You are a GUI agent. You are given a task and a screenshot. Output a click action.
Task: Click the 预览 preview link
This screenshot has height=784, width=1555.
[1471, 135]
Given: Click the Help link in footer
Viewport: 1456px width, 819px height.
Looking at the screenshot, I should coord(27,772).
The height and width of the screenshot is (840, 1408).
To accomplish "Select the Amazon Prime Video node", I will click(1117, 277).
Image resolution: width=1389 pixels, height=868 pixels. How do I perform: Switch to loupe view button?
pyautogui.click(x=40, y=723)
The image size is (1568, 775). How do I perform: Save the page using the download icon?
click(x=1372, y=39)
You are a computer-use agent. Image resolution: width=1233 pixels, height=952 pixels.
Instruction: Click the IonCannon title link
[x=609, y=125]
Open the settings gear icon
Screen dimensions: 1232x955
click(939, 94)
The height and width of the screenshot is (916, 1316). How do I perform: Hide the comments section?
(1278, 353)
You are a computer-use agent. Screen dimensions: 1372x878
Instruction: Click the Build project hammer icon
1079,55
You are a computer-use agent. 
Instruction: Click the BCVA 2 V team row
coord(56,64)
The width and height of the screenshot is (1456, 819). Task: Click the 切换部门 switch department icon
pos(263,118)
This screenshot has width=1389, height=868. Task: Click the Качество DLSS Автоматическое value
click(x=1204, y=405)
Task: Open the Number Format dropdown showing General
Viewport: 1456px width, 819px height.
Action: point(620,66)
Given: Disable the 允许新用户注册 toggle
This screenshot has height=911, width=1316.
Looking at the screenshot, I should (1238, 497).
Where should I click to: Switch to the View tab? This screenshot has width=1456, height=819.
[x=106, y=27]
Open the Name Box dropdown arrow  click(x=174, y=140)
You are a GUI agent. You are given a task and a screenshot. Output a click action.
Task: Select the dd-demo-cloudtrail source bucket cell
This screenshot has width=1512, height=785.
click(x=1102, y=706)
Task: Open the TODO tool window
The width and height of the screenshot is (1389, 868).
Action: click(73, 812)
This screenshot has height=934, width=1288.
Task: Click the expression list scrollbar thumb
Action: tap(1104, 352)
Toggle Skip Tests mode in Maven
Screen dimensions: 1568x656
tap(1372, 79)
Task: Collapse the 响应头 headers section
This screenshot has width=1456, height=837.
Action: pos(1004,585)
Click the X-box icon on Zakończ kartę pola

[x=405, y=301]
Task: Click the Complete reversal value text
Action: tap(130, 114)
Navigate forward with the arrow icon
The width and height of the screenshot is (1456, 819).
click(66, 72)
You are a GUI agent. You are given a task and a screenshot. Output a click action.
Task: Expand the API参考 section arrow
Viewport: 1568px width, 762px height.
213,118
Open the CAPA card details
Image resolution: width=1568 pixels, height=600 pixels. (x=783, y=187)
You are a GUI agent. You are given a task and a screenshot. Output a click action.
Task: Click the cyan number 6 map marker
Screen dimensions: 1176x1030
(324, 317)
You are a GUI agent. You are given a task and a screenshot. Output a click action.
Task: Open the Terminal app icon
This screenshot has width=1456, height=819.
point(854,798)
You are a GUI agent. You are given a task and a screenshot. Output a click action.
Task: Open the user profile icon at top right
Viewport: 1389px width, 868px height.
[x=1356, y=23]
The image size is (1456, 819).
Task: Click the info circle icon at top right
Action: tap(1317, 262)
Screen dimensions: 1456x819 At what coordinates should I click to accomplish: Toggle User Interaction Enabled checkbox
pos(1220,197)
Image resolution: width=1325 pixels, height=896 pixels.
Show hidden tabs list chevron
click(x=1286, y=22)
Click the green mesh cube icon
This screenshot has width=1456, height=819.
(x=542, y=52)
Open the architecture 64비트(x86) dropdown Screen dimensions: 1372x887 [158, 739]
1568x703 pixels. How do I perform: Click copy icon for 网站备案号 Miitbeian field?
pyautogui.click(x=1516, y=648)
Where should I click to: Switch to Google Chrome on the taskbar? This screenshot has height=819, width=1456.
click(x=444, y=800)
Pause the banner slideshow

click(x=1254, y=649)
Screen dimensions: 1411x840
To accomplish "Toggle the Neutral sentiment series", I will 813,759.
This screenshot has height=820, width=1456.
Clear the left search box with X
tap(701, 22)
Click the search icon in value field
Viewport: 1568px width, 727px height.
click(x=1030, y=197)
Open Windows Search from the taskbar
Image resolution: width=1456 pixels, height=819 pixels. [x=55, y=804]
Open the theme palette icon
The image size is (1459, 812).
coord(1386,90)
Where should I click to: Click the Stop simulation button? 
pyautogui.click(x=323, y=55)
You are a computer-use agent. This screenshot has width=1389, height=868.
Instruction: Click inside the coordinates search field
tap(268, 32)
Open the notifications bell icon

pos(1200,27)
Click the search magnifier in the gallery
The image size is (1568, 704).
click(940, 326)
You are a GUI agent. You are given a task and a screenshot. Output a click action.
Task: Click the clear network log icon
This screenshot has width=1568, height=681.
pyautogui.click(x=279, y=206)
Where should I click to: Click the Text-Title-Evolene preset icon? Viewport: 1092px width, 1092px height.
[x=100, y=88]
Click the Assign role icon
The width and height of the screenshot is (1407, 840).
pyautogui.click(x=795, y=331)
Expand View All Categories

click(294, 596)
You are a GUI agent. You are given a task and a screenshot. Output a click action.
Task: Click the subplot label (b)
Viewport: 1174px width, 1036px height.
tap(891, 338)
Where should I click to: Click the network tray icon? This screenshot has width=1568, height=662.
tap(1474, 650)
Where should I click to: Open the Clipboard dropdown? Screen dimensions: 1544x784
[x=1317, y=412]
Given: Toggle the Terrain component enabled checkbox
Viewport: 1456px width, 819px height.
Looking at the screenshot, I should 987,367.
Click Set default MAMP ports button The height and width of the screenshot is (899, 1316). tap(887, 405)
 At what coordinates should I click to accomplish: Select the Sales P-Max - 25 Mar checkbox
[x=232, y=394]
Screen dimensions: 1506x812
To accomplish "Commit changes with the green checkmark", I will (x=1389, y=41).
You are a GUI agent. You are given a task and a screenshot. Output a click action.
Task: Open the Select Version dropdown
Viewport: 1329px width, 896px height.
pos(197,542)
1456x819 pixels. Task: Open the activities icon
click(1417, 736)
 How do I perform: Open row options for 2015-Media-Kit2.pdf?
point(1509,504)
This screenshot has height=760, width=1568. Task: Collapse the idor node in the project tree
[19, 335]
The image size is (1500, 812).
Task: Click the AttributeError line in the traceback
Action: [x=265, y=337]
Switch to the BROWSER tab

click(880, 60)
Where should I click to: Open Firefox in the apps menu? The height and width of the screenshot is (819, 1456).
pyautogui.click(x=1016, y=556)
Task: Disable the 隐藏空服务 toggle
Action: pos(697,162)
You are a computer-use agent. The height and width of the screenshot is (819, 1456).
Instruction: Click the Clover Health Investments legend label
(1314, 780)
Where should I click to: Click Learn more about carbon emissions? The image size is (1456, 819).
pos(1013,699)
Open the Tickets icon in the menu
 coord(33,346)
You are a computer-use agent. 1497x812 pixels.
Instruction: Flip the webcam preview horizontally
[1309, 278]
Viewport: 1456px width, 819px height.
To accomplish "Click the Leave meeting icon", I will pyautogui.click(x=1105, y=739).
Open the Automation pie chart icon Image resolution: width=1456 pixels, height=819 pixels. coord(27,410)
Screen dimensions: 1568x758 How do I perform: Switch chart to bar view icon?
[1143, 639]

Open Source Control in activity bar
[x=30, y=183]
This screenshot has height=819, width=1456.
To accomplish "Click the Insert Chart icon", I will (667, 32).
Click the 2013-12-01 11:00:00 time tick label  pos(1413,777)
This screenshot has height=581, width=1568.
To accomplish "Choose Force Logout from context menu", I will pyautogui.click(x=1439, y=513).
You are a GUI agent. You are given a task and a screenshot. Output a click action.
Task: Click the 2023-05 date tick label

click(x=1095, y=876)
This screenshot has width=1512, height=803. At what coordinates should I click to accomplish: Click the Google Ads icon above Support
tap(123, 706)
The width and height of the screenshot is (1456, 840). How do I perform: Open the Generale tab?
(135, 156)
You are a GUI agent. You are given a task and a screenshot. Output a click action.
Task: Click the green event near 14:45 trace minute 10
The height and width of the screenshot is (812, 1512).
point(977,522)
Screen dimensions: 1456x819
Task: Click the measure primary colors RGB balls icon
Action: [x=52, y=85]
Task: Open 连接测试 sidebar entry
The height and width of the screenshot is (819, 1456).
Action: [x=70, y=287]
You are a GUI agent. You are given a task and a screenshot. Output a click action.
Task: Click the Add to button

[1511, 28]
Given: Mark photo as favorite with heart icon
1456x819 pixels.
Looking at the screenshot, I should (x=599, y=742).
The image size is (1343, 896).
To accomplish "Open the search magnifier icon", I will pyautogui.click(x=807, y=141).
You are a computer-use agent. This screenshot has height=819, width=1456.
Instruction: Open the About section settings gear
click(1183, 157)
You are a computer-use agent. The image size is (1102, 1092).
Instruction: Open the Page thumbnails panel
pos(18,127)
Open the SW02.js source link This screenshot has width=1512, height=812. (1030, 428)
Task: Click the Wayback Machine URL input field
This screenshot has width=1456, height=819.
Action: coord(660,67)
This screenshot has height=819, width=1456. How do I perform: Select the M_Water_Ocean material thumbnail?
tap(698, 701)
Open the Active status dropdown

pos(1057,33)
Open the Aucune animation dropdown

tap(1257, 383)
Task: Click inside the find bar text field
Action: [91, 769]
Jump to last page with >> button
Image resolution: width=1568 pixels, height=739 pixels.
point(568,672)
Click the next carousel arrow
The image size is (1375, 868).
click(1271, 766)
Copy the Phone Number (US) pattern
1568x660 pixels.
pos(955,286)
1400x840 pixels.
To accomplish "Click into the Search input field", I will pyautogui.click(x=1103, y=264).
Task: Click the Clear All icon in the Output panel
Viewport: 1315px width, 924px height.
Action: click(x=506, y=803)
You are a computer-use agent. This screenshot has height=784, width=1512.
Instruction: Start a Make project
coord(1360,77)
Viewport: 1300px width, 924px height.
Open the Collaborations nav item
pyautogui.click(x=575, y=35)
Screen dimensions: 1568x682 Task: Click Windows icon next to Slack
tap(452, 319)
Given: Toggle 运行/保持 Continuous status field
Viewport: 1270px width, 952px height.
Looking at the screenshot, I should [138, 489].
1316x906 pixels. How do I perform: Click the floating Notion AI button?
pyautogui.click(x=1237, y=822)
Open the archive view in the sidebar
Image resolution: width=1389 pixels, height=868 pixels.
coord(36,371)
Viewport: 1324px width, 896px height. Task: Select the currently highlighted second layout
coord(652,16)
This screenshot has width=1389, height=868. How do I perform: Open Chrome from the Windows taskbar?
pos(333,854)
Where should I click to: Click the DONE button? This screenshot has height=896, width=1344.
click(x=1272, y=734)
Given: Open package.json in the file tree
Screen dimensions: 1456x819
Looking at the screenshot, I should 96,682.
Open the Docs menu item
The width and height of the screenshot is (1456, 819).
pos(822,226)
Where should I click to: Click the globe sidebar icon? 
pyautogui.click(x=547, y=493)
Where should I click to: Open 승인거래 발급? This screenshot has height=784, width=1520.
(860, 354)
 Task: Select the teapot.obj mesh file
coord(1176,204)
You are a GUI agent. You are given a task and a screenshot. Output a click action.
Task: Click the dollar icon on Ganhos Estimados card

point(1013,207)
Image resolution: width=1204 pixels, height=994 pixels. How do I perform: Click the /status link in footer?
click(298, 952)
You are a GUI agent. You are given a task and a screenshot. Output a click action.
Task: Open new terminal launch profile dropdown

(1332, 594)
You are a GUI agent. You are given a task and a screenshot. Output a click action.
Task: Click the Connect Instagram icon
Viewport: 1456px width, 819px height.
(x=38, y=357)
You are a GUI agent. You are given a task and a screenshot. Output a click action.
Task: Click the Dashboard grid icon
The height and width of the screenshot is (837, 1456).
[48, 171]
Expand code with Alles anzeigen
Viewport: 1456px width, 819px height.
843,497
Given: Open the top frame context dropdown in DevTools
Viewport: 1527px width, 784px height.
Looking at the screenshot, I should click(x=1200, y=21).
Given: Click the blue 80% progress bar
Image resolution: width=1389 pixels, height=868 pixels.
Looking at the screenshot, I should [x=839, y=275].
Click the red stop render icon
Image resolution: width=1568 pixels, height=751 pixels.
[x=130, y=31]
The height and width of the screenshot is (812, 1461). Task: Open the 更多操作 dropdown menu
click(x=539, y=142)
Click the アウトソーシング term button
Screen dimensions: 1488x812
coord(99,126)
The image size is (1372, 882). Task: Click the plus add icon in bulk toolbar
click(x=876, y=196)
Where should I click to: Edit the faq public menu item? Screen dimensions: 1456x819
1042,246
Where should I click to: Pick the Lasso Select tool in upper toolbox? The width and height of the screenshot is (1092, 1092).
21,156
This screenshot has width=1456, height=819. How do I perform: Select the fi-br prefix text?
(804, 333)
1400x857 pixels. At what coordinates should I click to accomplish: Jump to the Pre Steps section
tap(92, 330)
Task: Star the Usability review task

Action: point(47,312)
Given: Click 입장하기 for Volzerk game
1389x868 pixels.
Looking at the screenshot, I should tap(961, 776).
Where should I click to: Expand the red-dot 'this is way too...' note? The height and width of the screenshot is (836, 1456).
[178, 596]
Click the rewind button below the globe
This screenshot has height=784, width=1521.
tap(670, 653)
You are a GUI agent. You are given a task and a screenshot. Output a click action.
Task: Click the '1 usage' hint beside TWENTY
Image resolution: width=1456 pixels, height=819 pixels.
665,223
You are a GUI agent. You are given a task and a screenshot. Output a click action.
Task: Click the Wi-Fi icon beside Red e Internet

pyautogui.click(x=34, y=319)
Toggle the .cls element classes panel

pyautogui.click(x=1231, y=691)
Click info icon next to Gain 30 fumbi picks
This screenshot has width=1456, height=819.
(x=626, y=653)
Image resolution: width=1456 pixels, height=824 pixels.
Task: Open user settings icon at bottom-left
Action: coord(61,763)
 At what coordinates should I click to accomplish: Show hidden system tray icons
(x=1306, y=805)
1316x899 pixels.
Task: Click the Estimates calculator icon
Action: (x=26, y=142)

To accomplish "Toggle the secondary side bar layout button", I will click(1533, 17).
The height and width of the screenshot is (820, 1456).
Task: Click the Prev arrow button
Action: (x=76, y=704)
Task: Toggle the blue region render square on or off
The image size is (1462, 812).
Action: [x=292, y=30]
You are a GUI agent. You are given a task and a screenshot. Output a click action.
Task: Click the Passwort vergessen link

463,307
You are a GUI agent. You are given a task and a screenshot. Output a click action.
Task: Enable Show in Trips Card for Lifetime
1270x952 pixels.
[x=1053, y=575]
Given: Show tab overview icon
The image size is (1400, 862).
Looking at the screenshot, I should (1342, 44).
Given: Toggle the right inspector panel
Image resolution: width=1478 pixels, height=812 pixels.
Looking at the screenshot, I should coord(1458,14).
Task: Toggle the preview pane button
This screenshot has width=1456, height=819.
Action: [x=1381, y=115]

- EXERCISE AIM
Emit an exact copy of the lines spanning the start of the records to the line containing "Given: Disable the 允许新用户注册 toggle", inclusive, and no other output.

- EXERCISE RESULT
You are a GUI agent. You are given a task and a screenshot. Output a click action.
Task: Click the 预览 preview link
This screenshot has height=784, width=1555.
[1471, 135]
Given: Click the Help link in footer
Viewport: 1456px width, 819px height.
Looking at the screenshot, I should coord(27,772).
The height and width of the screenshot is (840, 1408).
To accomplish "Select the Amazon Prime Video node", I will click(1117, 277).
Image resolution: width=1389 pixels, height=868 pixels. How do I perform: Switch to loupe view button?
pyautogui.click(x=40, y=723)
The image size is (1568, 775). How do I perform: Save the page using the download icon?
click(x=1372, y=39)
You are a computer-use agent. Image resolution: width=1233 pixels, height=952 pixels.
Instruction: Click the IonCannon title link
[x=609, y=125]
Open the settings gear icon
Screen dimensions: 1232x955
click(939, 94)
The height and width of the screenshot is (916, 1316). How do I perform: Hide the comments section?
(1278, 353)
You are a computer-use agent. Screen dimensions: 1372x878
Instruction: Click the Build project hammer icon
1079,55
You are a computer-use agent. 
Instruction: Click the BCVA 2 V team row
coord(56,64)
The width and height of the screenshot is (1456, 819). Task: Click the 切换部门 switch department icon
pos(263,118)
This screenshot has width=1389, height=868. Task: Click the Качество DLSS Автоматическое value
click(x=1204, y=405)
Task: Open the Number Format dropdown showing General
Viewport: 1456px width, 819px height.
Action: point(620,66)
Given: Disable the 允许新用户注册 toggle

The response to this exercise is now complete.